At only 35 calories, rice cakes can create the perfect base for some high protein toppings.
I started eating more rice cakes during my bodybuilding and weight loss the past 6 months. Many fitness enthusiasts such as bodybuilders like rice cakes because they are low in calorie but have just the right amount of carbs to fuel a workout, without going over on their macro nutrients.
Are rice cakes healthy?
Rice cakes are extremely healthy with only two ingredients: Rice and salt. You’ll find very few people who have allergies or an intolerance to rice. Rice cakes are easy on the stomach, they’re easy to digest, they don’t cause bloating, they’re gluten free, dairy free, low in calories, no sugar, low in carbs, and taste pretty good too.
- 35 calories
- 7 grams carbohydrates
- 0 grams fat
- 15 mg sodium
Now, you can find a variety of rice cake flavors, but for a clean eating, low sugar food, stick with the plain, lightly salted.

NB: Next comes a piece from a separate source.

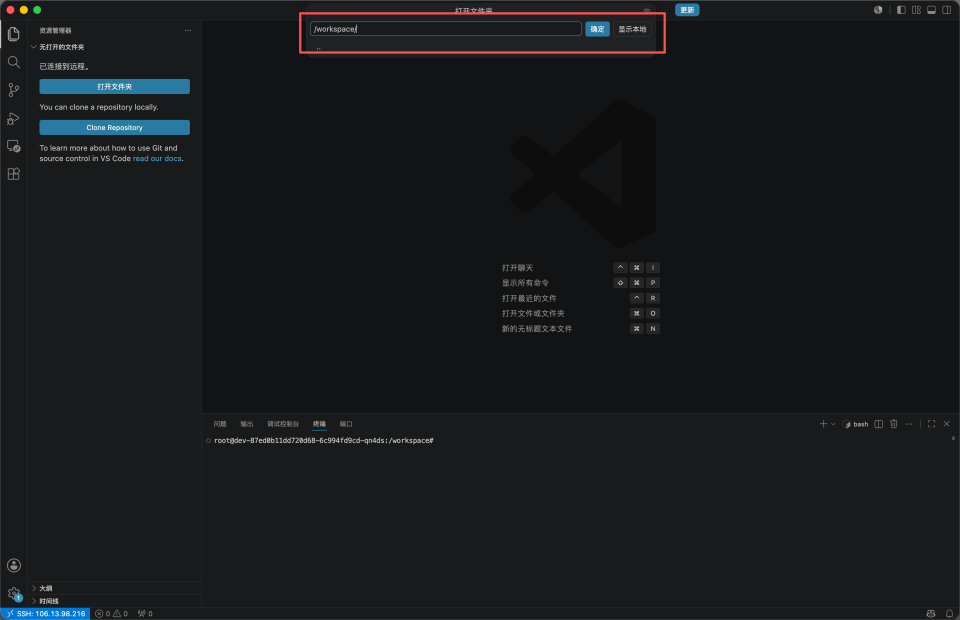Open the Remote Explorer view

coord(13,146)
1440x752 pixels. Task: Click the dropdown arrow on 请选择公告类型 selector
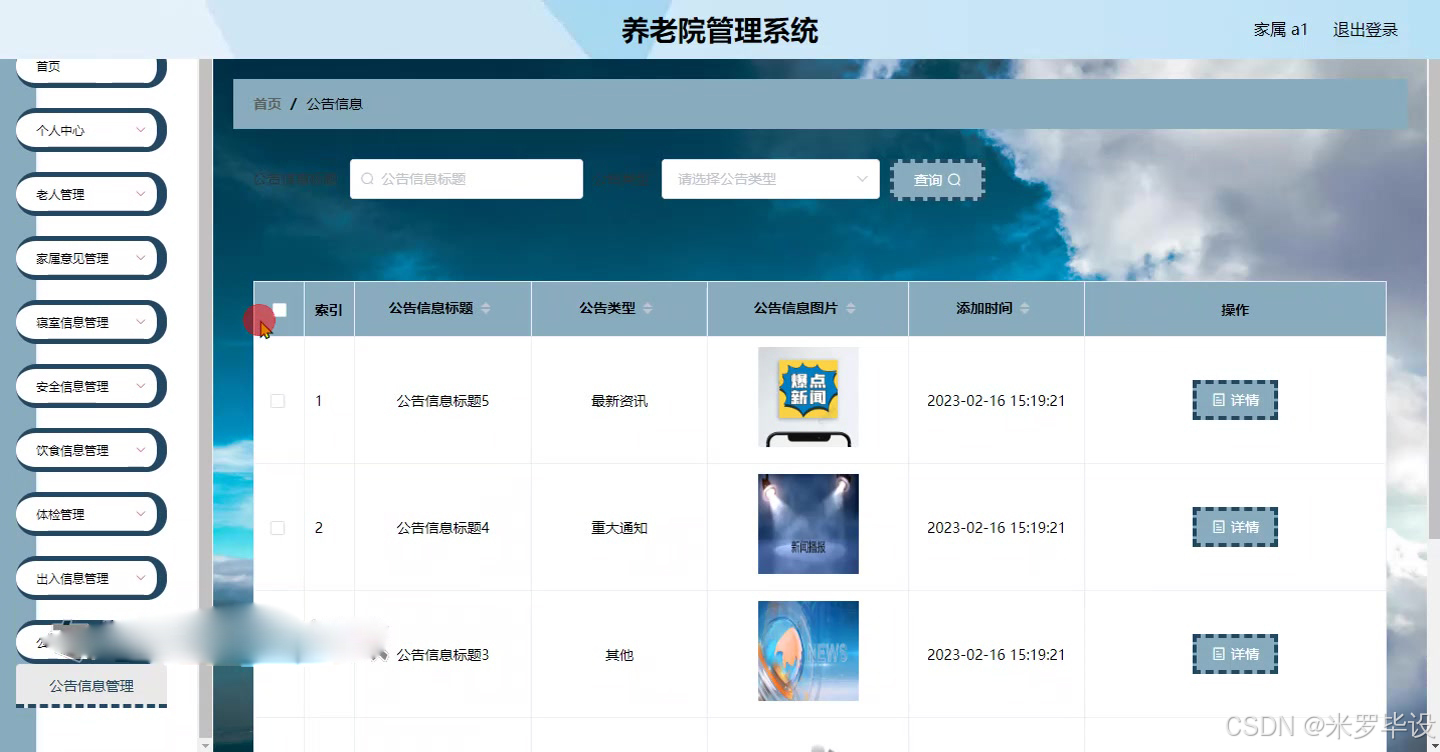click(x=862, y=179)
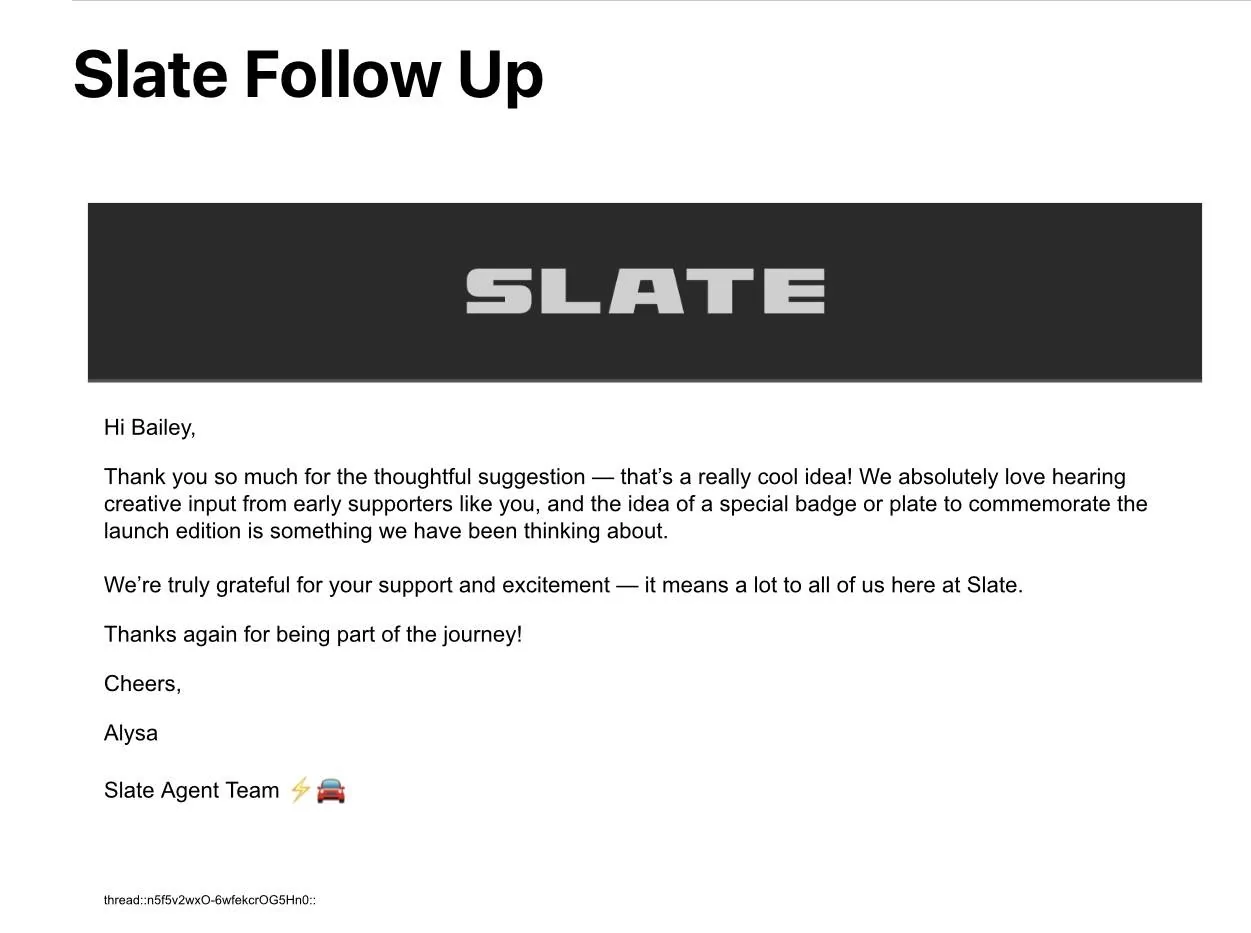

The best list of protein to add to your rice cakes!
Adding protein to top off your rice cake is a delicious way to meet your protein needs for the day. Some of my favorite include:
- Turkey BLT: 115 calories, 7 g protein, 8 g carbs, 6 g fat. 2 slices turkey bacon, lettuce, tomato, and laughing cow wedge as a spread.
- Cottage cheese and avocado: 115 calories, 10 g protein, 12 g carbs, 4 g fat. 1/4 cup cottage cheese with 25 grams of avocado.

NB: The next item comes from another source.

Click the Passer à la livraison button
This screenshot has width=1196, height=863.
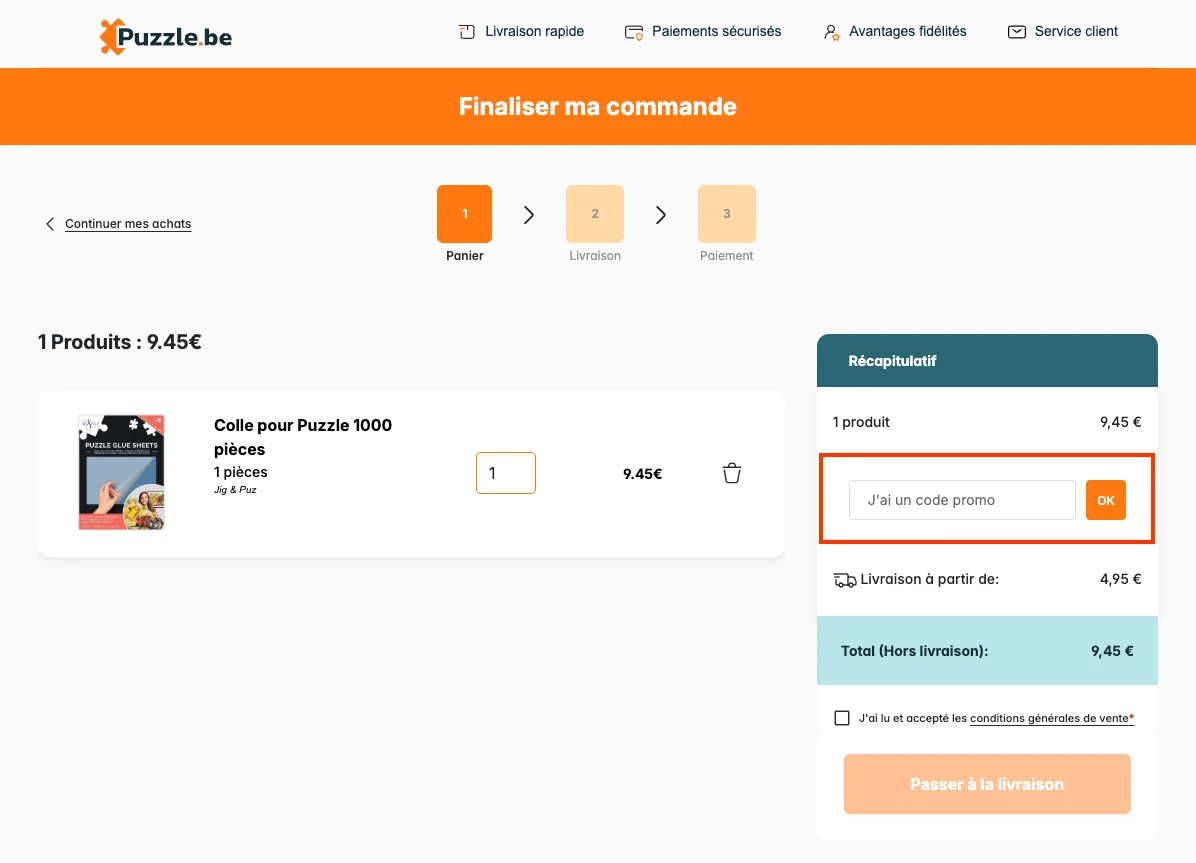[x=986, y=784]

- Ham and cheese: 165 calories, 16 g protein, 7 g carbs, 8 g fat. 2 ounces deli ham, 1 ounce Colby jack cheese, lettuce and slice of tomato.
- Tuna salad: 95 calories, 6 g protein, 8 g carbs, 5 g fat. 1/2 cup tuna (packed in water) with 1 tablespoon light mayo, and lettuce.
- Chicken salad: 115 calories, 10 g protein, 8 g carbs, 5 g fat. 2 ounces canned chicken, 1 tablespoon light mayo, and lettuce.
- Egg salad: 142 calories, 7 g protein, 8 g carbs, 9 g fat. 1 hard boiled egg and 1 tablespoon light mayo (lettuce optional)
- Peanut butter powder: 105 calories, 7 g protein, 12 g carbs, 2 g fat. 2 tablespoons peanut butter powder mixed with water, and spread on rice cake.
- Cashew butter: 130 calories, 3 g protein, 12 g carbs, 8 g fat. 1 tablespoon cashew butter, spread on rice cake.
- Hummus and cucumber: 113 calories, 3 g protein, 13 g carbs, 5 g fat. 2 tablespoon hummus, 1/2 cup cucumber slices.
- Refried beans and cheese: 130 calories, 13 g protein, 18 g carbs, 0 g fat. 1/4 cup fat free refried beans, 1/4 cup fat free cheddar cheese.
- Pizza: 103 calories, 6 g protein, 7 g carbs, 6 g fat. 4 slices pepperoni, 1 tablespoon pizza sauce, 1/2 ounce low fat mozzarella cheese.
- Taco: 123 calories, 16 g protein, 9 g carbs, 1 g fat. 1 ounce 97% lean ground beef, 1/4 cup fat free cheddar cheese, taco seasoning, lettuce, tomato.
- Sloppy Joe: 100 calories, 8 g protein, 11 g carbs, 1 g fat. 1 ounce 97% lean ground beef, 1 tablespoon sloppy joe sauce.
- Greek Yogurt and berries: 72 calories, 7 g protein, 10 g carbs, 0 g fat. 1/4 cup plain Greek yogurt, 4 raspberries.
- Fried egg sandwich: 187 calories, 12 g protein, 7 g carbs, 12 g fat. 1 egg, fried. 1 ounce cheese.
- Peanut butter and banana: 170 calories, 5 g protein, 22 g carbs, 8 g fat. 1 tablespoon peanut butter, 50 g banana slices. 1
- High Protein peanut butter spread: 70 calories, 5 g protein, 12 g carbs, 1 g fat . 1 tablespoon of this protein spread recipe.
And those are my favorite high protein toppings for rice cakes!